In 2009 the average uptake of the open access option for participating journals fell to 5.9%, compared with 6.7% in 2008. This reduction was due to a lower uptake amongst 11 new titles joining Oxford Open in 2009. On a like-for-like basis, the average uptake in 2009 for journals which entered the scheme prior to 2008 was stable (6.7%, compared with 6.8% in 2008).
Comment
From 2005 to 2010, based on this information, OUP has transitioned from a fully subscription model to a point where 6 OUP journals are fully open access, and 90 are hybrid open access. The Oxford Open option greatly understates open access, as it does not take into account author self-archiving, as explained in detail by Stevan Harnad at Open Access Archivangelism. From this press release, it appears that journals that have been participating for some time have a stable participation rate. OUP could be reporting open access success, but has chosen to focus on the negative.
In addition to what is obviously some success in moving towards OA at OUP, supplemented by author self-archiving, another factor to take into account is that authors desiring full open access might be choosing different journals. OUP charges article processing fees, while the vast majority of OA journals do not use this business model. Of the journals that do charge APFs, OUP may not be competitive on a cost per quality basis. Then, too, libraries that are supporting OA via APFs are often refusing to support hybrid journals.
I am not sure why OUP has chosen to focus on the negative. Their academic library customers are eager for change, and it appears that OUP is in a great position to take advantage of this desire. Why not market OUP as an alternative OA solution?

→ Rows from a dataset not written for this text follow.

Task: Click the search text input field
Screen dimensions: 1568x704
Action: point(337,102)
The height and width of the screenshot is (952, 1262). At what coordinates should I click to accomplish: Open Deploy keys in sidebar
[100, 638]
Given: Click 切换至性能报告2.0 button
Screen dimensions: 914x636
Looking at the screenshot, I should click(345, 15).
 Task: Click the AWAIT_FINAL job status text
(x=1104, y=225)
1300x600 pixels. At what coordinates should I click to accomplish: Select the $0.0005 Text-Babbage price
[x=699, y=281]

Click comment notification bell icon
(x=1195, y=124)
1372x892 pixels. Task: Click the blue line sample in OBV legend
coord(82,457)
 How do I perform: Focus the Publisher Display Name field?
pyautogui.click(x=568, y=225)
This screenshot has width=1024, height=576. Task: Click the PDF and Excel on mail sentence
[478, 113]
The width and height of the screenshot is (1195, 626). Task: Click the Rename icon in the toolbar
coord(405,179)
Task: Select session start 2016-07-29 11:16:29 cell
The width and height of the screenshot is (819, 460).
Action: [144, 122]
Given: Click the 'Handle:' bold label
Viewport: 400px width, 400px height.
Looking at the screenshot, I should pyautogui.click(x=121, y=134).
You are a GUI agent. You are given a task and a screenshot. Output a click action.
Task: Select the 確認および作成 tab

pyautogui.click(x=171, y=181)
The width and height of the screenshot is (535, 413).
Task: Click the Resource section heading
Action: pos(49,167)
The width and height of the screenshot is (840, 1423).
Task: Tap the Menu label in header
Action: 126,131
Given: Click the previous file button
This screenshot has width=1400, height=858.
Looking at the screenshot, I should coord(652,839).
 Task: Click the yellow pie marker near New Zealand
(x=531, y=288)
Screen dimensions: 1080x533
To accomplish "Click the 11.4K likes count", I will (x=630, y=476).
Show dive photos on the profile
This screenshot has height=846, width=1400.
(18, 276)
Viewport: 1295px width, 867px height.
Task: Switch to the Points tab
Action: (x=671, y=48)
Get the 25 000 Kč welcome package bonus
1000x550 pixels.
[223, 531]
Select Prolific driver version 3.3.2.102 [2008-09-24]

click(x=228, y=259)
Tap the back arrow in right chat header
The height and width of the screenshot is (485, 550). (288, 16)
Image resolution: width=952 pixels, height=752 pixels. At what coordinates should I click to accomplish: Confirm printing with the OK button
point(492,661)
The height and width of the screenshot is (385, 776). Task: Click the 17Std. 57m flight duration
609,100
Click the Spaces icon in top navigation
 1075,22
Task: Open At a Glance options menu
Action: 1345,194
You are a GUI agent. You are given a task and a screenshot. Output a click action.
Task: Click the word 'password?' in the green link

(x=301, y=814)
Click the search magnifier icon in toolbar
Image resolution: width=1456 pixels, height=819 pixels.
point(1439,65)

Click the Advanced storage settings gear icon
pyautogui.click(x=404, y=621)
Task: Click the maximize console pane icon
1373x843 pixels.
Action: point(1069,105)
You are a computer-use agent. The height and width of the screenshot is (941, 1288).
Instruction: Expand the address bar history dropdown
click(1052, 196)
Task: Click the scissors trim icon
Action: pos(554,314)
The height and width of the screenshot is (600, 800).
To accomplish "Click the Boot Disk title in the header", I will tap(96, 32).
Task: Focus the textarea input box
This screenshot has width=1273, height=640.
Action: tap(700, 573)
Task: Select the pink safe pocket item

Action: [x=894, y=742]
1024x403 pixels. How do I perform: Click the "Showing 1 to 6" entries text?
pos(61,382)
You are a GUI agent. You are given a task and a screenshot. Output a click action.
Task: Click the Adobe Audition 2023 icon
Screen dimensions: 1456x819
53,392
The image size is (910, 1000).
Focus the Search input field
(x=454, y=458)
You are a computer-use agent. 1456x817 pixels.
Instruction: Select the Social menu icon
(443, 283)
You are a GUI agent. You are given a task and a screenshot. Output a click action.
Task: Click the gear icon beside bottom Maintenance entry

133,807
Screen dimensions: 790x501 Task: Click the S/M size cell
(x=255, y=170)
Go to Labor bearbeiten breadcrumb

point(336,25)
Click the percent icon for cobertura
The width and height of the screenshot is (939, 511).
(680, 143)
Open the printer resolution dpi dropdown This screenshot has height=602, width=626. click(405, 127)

Here is Quick Take from today's Inside Higher Ed, repeated in full for purposes of scholarly critique:
Academics remain reluctant to allow their journal articles to be deposited in open-access repositories, according to the Oxford University Press. The press announced Thursday that the percentage of Oxford Press articles authorized for re-publication in its open-access repository decreased overall from 6.7 to 5.9 percent between 2008 and 2009. Officials attributed the decrease to a relatively low rate of opt-ins from 11 new journals to which the option was extended in 2009; putting those new titles aside, the proportion of authors allowing their work to be made freely available stayed roughly the same. Still, the stagnation of that rate indicates that researchers are still wary of endorsing an open-access model, Oxford officials said in a release. Humanities scholars were the least willing to participate in Oxford Open, the press's open-access initiative, opting in at a rate of 2.5 percent. Life sciences scholars were the most generous with their work, with 11.4 percent allowing their papers to be freely accessible.
Comment
Why the spin? According to this information, OUP has a stable rate of participation in Oxford Open for journals that have been participating for a while, and a lower rate of participation for journals that have just joined the program - hardly surprising, as the journals that were most keen to participate were likely part of the original group. Why add the numbers and spin this as if it were decreasing participation? If a statement like this were made in an article submitted to a journal for peer review, any journal worth its salt would refuse to publish the article unless the statement were revised. Note that I cannot find any such press release on the Oxford University Press site. My comment on the Inside Higher Ed site requests the original release to which this Quick Take is referring.